### Activity
Look through the data below for the line with "Where should I click to: Click the BND–VNQ" and the line with "Task: Select the constrs_1 folder item", then output those two and all lines in between, exactly as written.

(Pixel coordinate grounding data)
+ + + + +

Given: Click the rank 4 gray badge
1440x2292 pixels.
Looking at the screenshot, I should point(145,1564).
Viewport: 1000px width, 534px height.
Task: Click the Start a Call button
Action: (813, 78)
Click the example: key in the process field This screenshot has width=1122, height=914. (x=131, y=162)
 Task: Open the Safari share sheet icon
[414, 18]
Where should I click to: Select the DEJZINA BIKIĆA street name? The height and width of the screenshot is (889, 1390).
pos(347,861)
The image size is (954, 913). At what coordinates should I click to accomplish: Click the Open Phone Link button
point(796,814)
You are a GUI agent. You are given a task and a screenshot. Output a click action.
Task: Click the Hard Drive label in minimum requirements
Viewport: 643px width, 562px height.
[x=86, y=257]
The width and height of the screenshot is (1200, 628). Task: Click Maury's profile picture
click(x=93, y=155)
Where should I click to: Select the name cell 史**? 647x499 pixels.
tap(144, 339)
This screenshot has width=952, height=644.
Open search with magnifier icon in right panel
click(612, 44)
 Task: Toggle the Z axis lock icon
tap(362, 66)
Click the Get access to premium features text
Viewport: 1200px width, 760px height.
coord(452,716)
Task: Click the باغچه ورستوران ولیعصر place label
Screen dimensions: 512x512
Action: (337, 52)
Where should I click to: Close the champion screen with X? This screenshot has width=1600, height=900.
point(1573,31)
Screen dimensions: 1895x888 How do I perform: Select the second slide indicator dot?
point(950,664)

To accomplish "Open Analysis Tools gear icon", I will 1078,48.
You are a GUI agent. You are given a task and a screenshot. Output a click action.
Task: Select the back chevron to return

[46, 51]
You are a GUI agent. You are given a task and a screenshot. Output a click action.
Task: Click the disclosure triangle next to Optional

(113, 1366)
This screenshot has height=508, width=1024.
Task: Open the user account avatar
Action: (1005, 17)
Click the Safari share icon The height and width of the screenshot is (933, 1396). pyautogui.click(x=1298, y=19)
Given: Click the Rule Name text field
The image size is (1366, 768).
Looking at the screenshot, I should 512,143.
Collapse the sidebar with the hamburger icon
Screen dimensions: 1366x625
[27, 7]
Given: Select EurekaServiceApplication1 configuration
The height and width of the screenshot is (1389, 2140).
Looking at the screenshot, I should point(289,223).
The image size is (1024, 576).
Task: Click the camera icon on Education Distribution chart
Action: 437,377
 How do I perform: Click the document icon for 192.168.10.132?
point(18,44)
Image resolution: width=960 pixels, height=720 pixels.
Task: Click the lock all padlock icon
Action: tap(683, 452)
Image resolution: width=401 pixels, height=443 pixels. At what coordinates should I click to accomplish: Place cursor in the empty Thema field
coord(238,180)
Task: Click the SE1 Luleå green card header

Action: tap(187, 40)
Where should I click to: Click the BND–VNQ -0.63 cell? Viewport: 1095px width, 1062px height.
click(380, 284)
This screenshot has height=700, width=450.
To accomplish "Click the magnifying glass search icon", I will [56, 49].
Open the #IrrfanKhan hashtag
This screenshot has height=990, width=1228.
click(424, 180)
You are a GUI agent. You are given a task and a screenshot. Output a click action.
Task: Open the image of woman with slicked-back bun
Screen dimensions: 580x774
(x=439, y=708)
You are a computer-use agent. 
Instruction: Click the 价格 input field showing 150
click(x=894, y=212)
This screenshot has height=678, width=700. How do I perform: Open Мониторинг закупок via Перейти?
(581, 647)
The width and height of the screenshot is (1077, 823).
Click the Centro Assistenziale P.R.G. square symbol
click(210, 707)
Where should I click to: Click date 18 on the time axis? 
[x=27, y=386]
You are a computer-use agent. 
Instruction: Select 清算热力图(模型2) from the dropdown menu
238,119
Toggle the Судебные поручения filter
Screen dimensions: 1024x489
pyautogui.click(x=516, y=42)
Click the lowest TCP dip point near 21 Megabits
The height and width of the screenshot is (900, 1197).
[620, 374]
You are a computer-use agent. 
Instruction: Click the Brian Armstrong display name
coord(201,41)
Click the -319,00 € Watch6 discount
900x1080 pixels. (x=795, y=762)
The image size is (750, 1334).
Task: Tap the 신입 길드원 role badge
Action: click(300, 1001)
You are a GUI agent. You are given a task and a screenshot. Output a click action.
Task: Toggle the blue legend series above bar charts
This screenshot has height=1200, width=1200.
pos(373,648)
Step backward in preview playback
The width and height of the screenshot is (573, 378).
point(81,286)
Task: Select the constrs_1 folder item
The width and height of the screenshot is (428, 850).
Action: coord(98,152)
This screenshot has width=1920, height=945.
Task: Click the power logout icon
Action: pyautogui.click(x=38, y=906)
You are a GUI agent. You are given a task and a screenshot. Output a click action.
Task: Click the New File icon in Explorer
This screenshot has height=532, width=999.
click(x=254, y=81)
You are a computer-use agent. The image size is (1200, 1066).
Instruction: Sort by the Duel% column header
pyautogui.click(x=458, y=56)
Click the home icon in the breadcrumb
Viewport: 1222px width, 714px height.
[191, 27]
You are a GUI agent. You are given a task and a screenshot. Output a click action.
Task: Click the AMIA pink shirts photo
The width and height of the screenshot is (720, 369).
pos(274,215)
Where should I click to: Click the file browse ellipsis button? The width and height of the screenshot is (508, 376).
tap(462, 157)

+ + + + +

### Problem solution
Where should I click to: Click the BND–VNQ -0.63 cell? Viewport: 1095px width, 1062px height.
click(380, 284)
This screenshot has height=700, width=450.
To accomplish "Click the magnifying glass search icon", I will [56, 49].
Open the #IrrfanKhan hashtag
This screenshot has height=990, width=1228.
click(424, 180)
You are a GUI agent. You are given a task and a screenshot. Output a click action.
Task: Open the image of woman with slicked-back bun
Screen dimensions: 580x774
(x=439, y=708)
You are a computer-use agent. 
Instruction: Click the 价格 input field showing 150
click(x=894, y=212)
This screenshot has height=678, width=700. How do I perform: Open Мониторинг закупок via Перейти?
(581, 647)
The width and height of the screenshot is (1077, 823).
Click the Centro Assistenziale P.R.G. square symbol
click(210, 707)
Where should I click to: Click date 18 on the time axis? 
[x=27, y=386]
You are a computer-use agent. 
Instruction: Select 清算热力图(模型2) from the dropdown menu
238,119
Toggle the Судебные поручения filter
Screen dimensions: 1024x489
pyautogui.click(x=516, y=42)
Click the lowest TCP dip point near 21 Megabits
The height and width of the screenshot is (900, 1197).
[620, 374]
You are a computer-use agent. 
Instruction: Click the Brian Armstrong display name
coord(201,41)
Click the -319,00 € Watch6 discount
900x1080 pixels. (x=795, y=762)
The image size is (750, 1334).
Task: Tap the 신입 길드원 role badge
Action: click(300, 1001)
You are a GUI agent. You are given a task and a screenshot. Output a click action.
Task: Toggle the blue legend series above bar charts
This screenshot has height=1200, width=1200.
pos(373,648)
Step backward in preview playback
The width and height of the screenshot is (573, 378).
point(81,286)
Task: Select the constrs_1 folder item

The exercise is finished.